* Problem statement *
Restate word for word the lines of the entries below, starting with the line that holds "Task: Open the blurred" and ending with the line that holds "Given: Click the monitor icon in the toolbar", and no others.

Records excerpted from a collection

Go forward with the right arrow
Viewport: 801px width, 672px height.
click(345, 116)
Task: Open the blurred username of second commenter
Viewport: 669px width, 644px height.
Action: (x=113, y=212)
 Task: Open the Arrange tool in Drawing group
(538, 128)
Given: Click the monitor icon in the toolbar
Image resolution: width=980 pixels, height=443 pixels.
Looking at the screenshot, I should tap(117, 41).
---
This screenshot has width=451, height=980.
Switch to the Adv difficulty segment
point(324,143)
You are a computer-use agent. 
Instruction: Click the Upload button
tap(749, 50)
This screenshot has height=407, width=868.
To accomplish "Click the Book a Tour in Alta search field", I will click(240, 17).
* * *
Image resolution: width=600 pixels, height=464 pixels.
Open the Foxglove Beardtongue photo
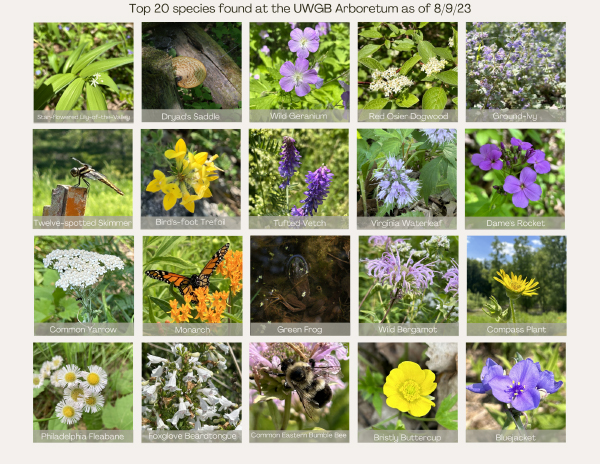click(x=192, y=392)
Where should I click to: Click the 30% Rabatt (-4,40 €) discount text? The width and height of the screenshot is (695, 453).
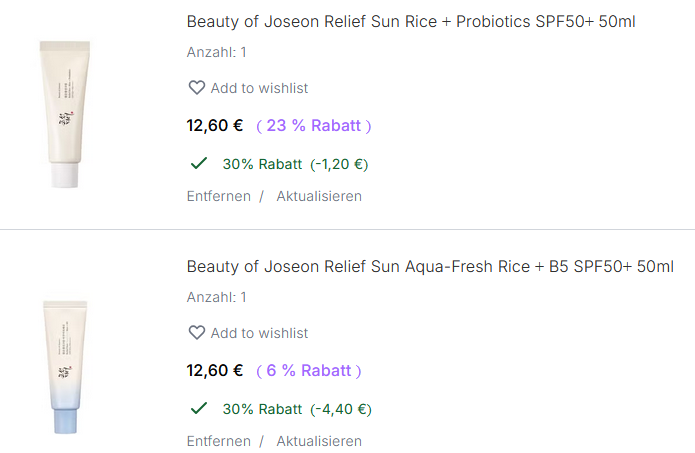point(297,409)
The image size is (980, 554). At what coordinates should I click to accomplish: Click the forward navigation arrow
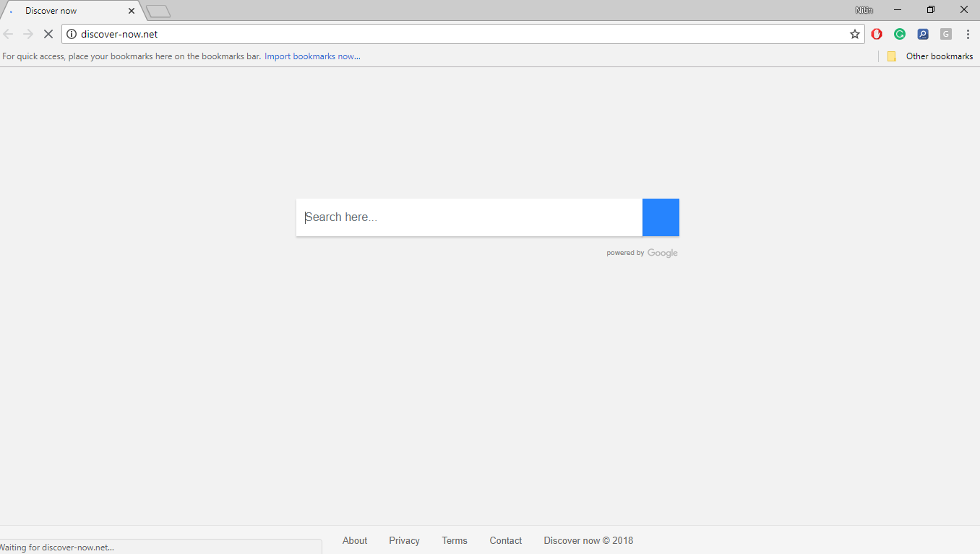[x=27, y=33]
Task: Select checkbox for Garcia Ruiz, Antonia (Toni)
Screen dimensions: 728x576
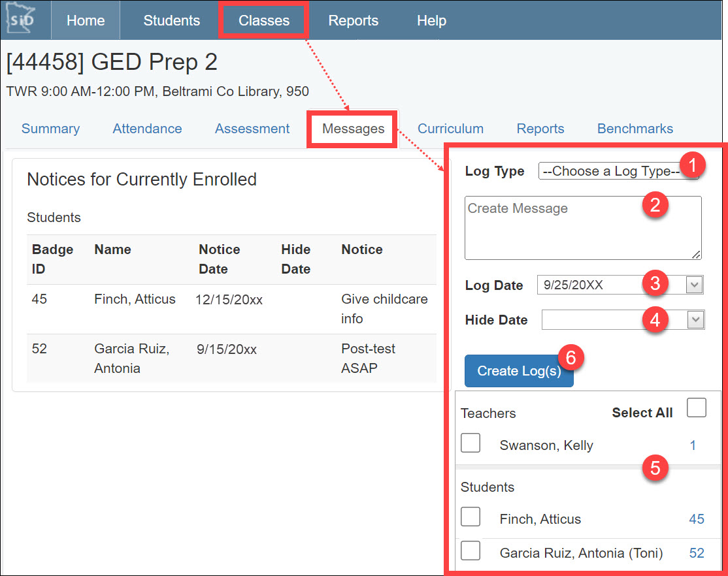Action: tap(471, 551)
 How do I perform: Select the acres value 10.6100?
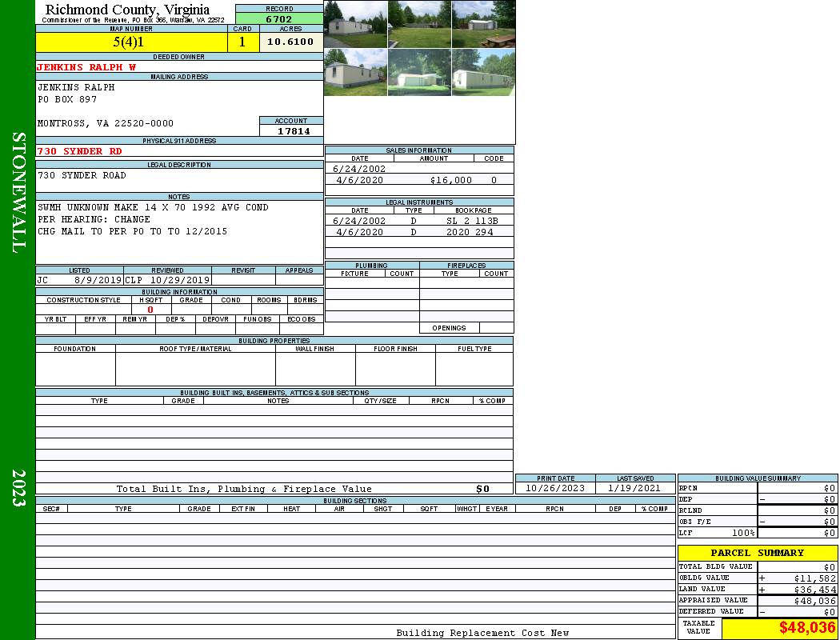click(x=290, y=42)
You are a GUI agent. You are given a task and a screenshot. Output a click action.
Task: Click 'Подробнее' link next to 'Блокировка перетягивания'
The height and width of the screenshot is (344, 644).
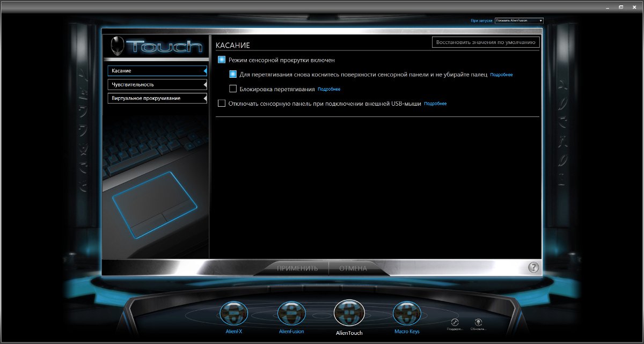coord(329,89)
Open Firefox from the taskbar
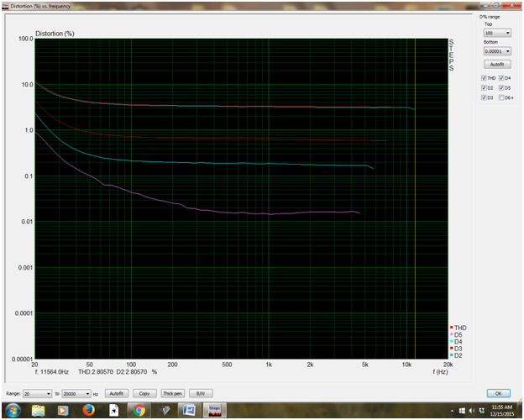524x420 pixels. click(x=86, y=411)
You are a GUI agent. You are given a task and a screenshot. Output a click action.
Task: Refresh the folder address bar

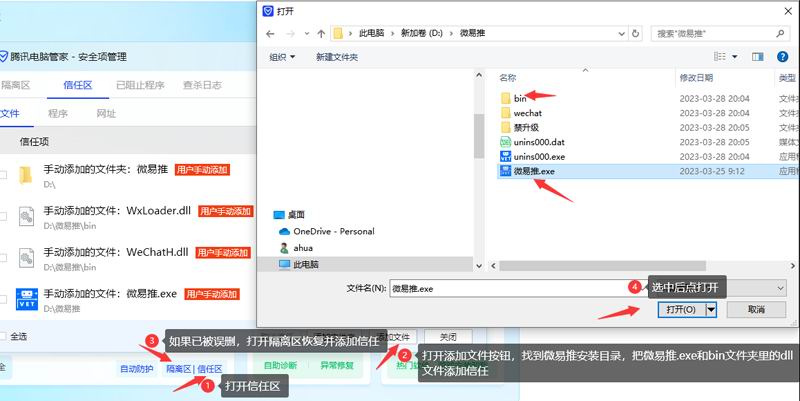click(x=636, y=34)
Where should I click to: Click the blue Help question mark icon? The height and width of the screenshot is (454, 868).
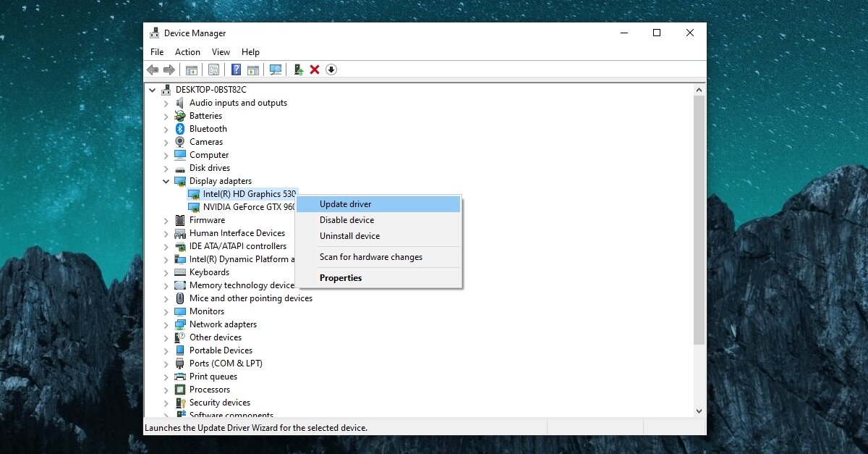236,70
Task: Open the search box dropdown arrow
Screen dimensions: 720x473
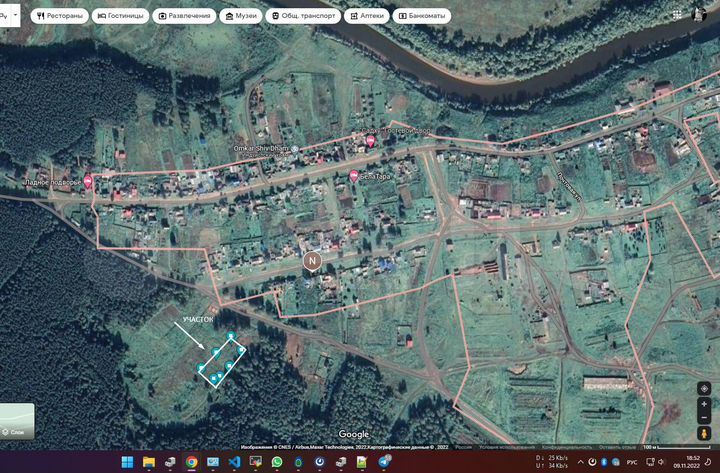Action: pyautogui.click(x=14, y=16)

* Written answer *
Task: Open the blurred username of second commenter
Viewport: 669px width, 644px height.
Action: (x=113, y=212)
 Task: Open the Arrange tool in Drawing group
(538, 128)
Given: Click the monitor icon in the toolbar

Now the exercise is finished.